Pandangan Itu Masih Sama






Pandangan itu masih sama, saat pertama bertemu denganmu. Tatapan meneduhkan yang mampu meluluhkan egoku. Bagaimana ada seorang lelaki yang memberanikan diri untuk bersanding denganku. Bukannya aku menyombongkan diri. Tapi jalan kehidupanku yang begitu terjal. Seolah setiap tetesan airmata selalu mengiringi perjalanku. Dan peluh atas kerja kerasku untuk mempertahankan kehidupanku dan keluargaku. 


Dirimu, lelaki pertama yang menyisipkan cerita dalam kehidupanku yang datar. Aku memang pernah mengagumi beberapa lelaki, namun hanya kekaguman yang biasa. Aku telah berjanji akan mencintai seorang lelaki yang juga mencintaiku, suamiku.


Pandangan itu masih sama, saat pertama bertemu denganmu. Tatapan meneduhkan yang mampu membuatku menerima lamaran dari keluargamu. Bagaimana aku tak bahagia, sebentar lagi aku akan menikah. Meskipun aku baru dua bulan bertemu denganmu. Dan jujur, cinta itu belum tumbuh di hatiku.


Dirimu, lelaki yang tak pernah memiliki kekasih sebelumnya. Dirimu, yang  terlalu polos menjalani kehidupan ini. 


Pandangan itu masih sama, saat pertama bertemu denganmu. Tatapan meneduhkan yang membuatku yakin bahwa engkaulah imamku di dunia, hingga di akhirat nanti. Suaramu lantang ketika mengucap akad nikah denganku. Mulai detik itu, aku adalah tanggung jawabmu. Dan hidupku sepenuhnya untuk mendampingimu.


Dirimu, selalu aku berdoa untukmu. Semoga Allah melindungimu dari segala zina dan fitnah. Semoga Allah memberkahi ikatan suci pernikahan kita.


Pandangan itu masih sama, saat pertama bertemu denganmu. Tatapan meneduhkan yang mampu menenangkanku sebelum aku menjalani cesar kelahiran anak pertamaku. Tentu saja aku ingin  melahirkan secara normal, bukan dengan cesar. Namun rupanya panggul sempit ini tak bisa membuat bayi mungilku terlahir secara normal. Kau mengecup dahiku saat aku akan memasuki kamar operasi. Rasa cintaku padamu bersemi di dalam hati.

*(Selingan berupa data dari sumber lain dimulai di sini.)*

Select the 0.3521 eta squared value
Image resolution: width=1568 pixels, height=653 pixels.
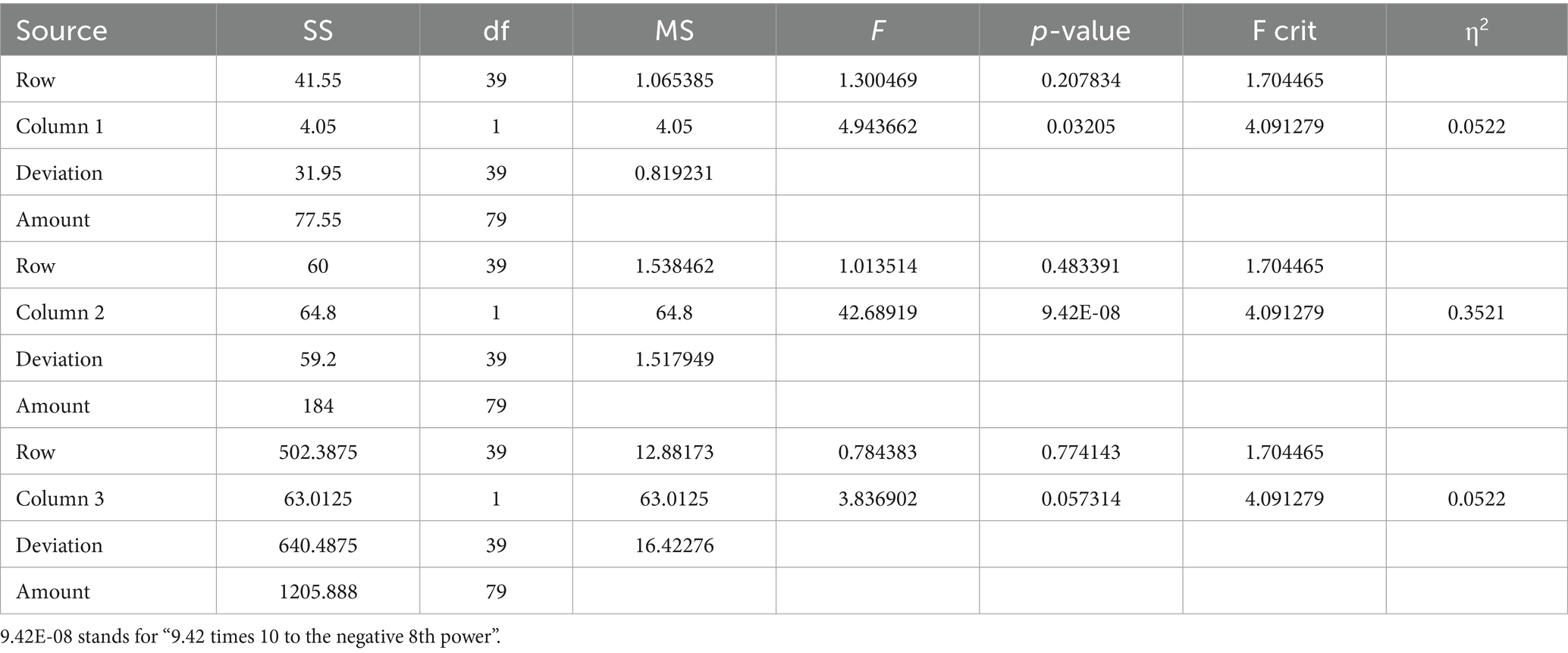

Dirimu, lelaki yang takjub melihat buah hati kita. Begitu cantik dan menangis begitu keras. Tangis bayi kita berhenti saat kau mulai mengumandangkan adzan di telinganya.

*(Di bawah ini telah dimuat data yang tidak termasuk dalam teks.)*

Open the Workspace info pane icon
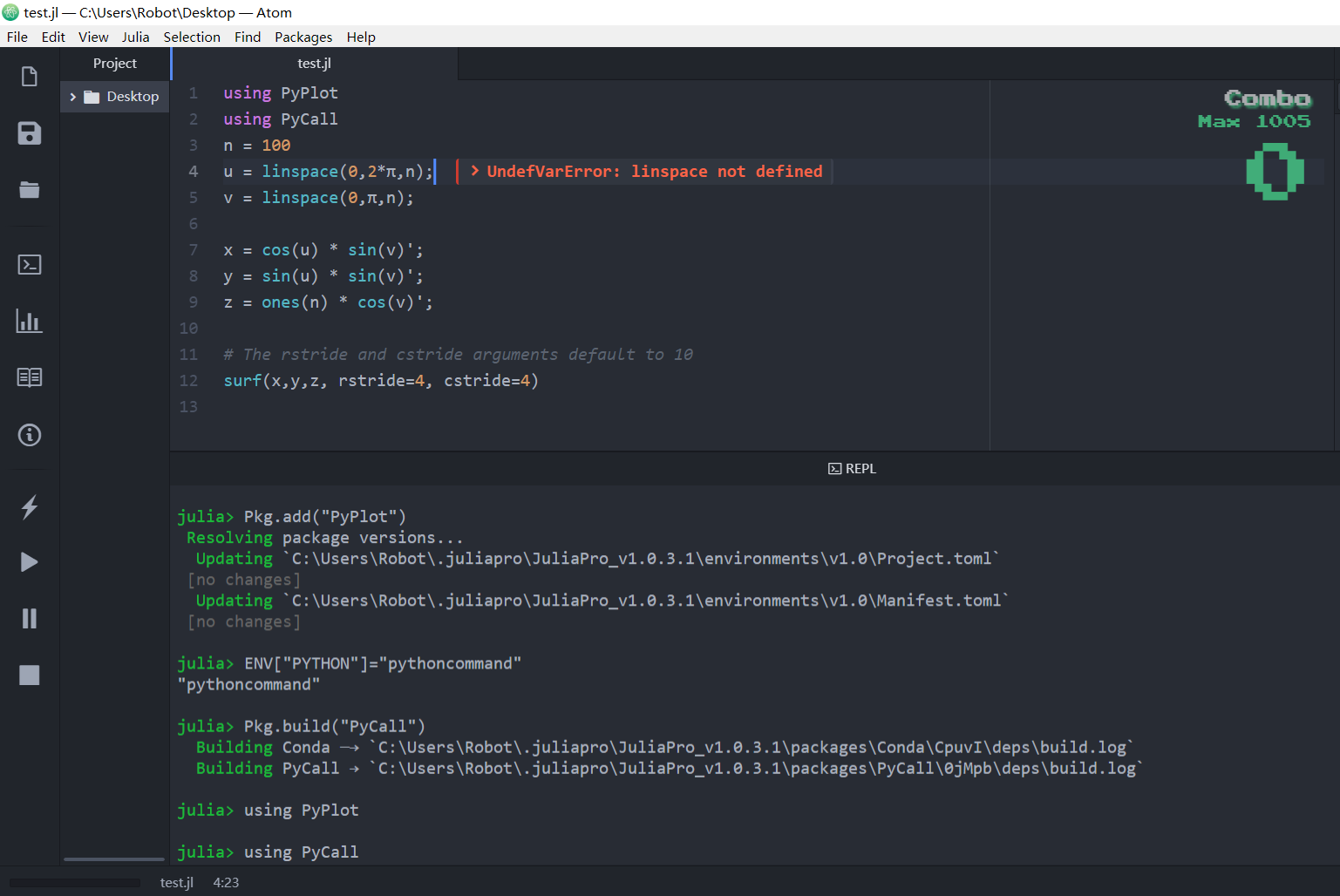This screenshot has width=1340, height=896. tap(29, 434)
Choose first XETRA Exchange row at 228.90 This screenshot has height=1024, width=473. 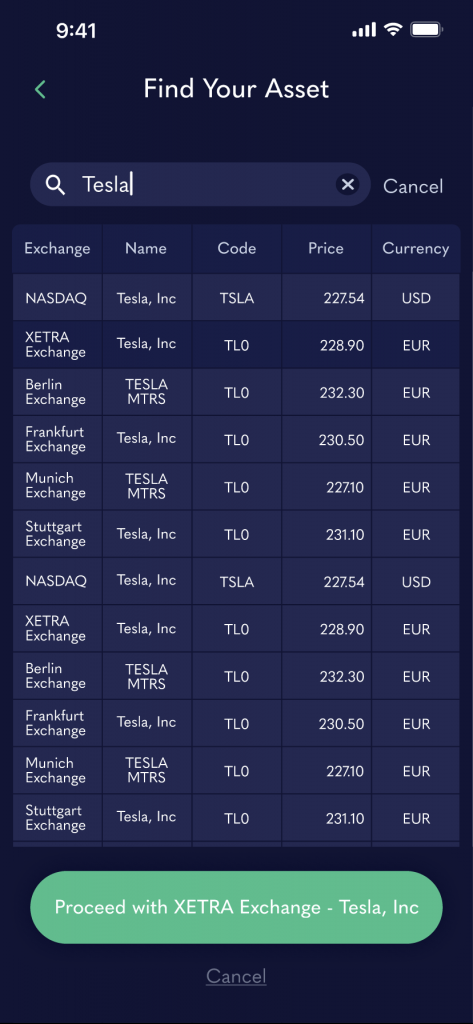tap(236, 345)
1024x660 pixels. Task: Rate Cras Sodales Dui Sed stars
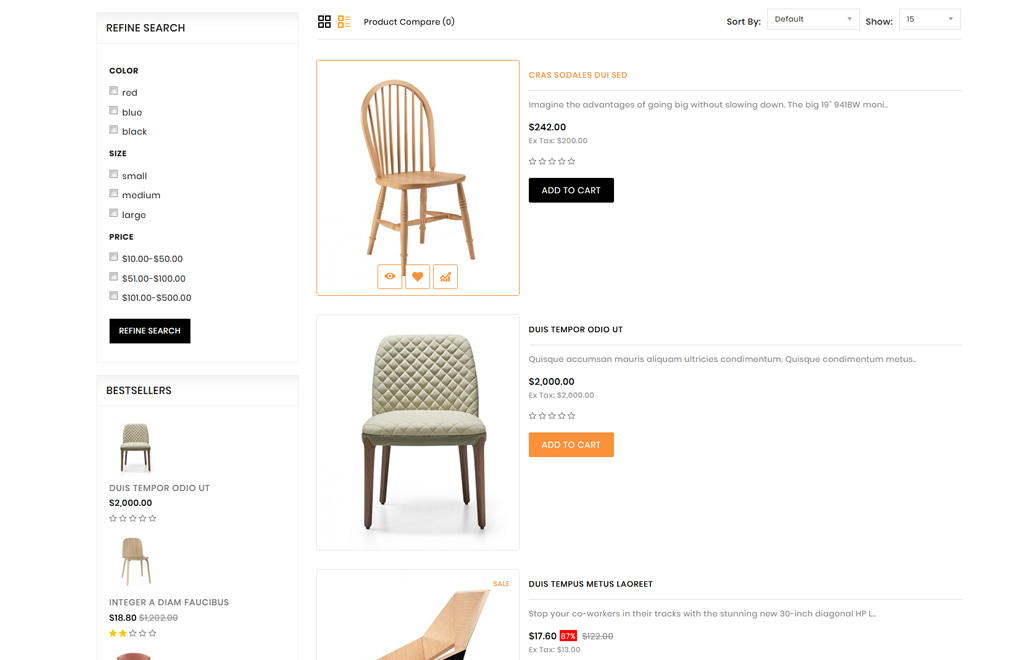click(x=552, y=161)
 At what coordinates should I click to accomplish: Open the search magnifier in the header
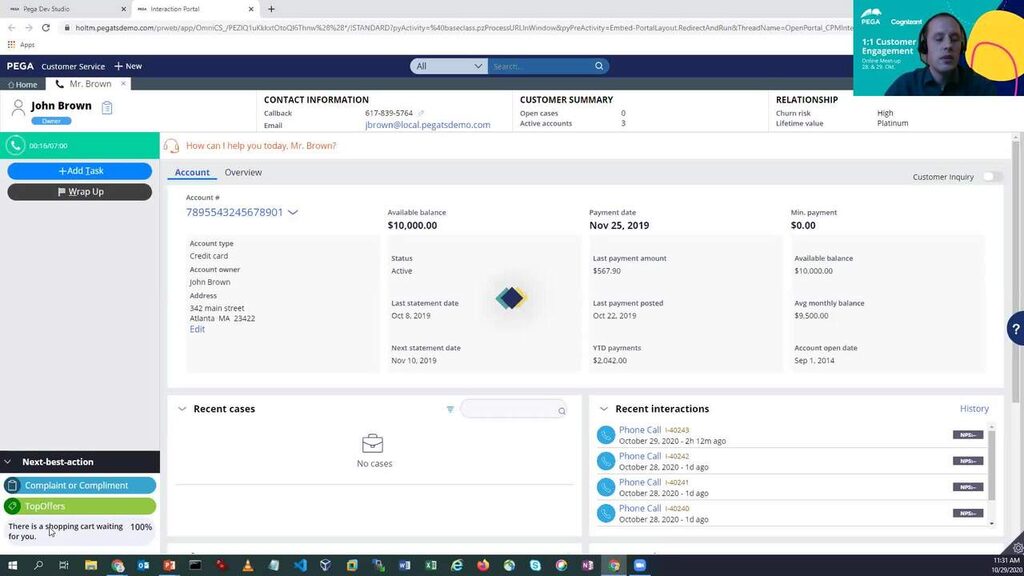[598, 66]
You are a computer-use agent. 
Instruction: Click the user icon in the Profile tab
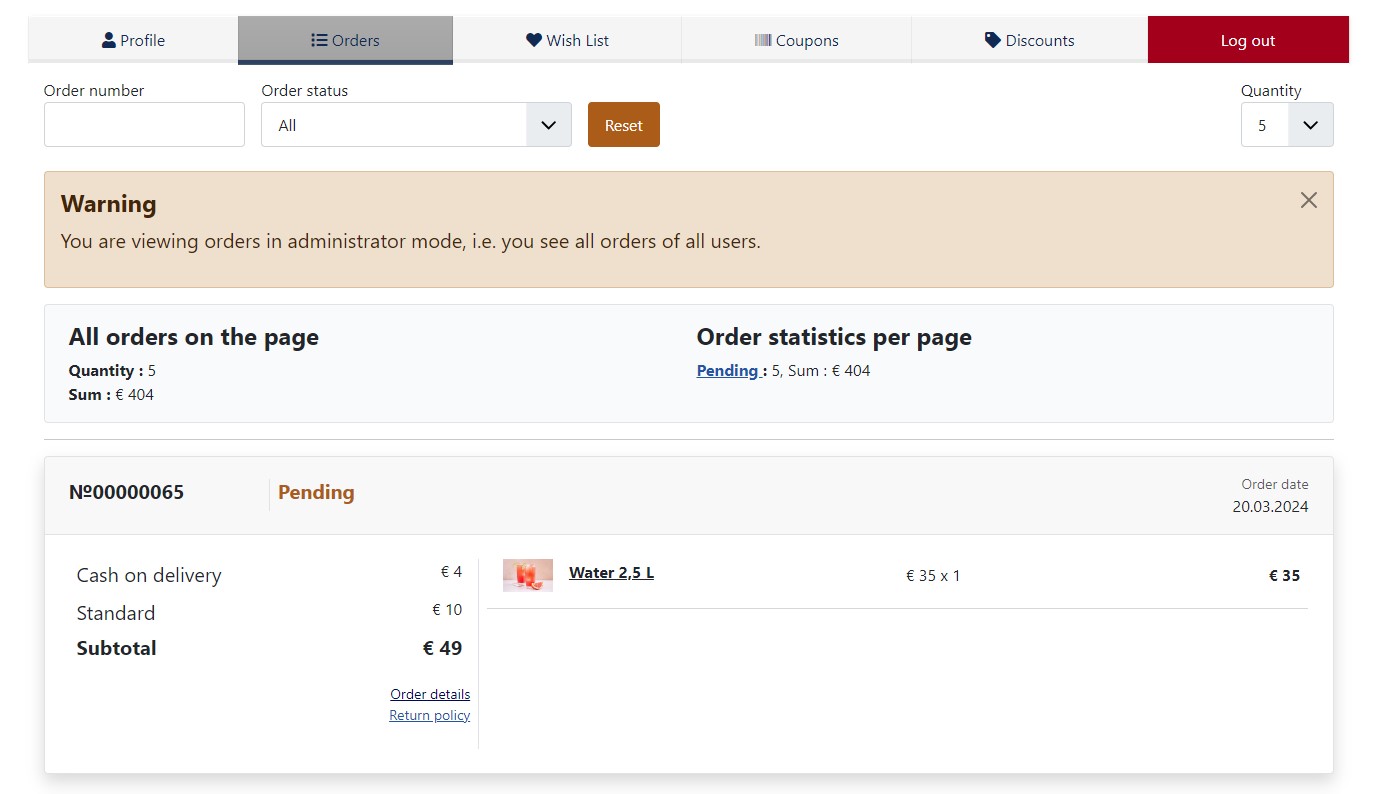(x=109, y=40)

Pandangan itu masih sama, saat pertama bertemu denganmu. Tatapan meneduhkan yang membuat kami bersyukur memiliki keluarga yang bahagia. Sosok ayah dan suami yang penyabar. Sungguh, nikmat Allah yang manakah yang mampu di dustakan?


Dirimu, lelaki yang selalu menggenggam tanganku. Lelaki yang menyayangiku dan putri kecilku. Bagiku, kau adalah anugerah terindah di duniaku.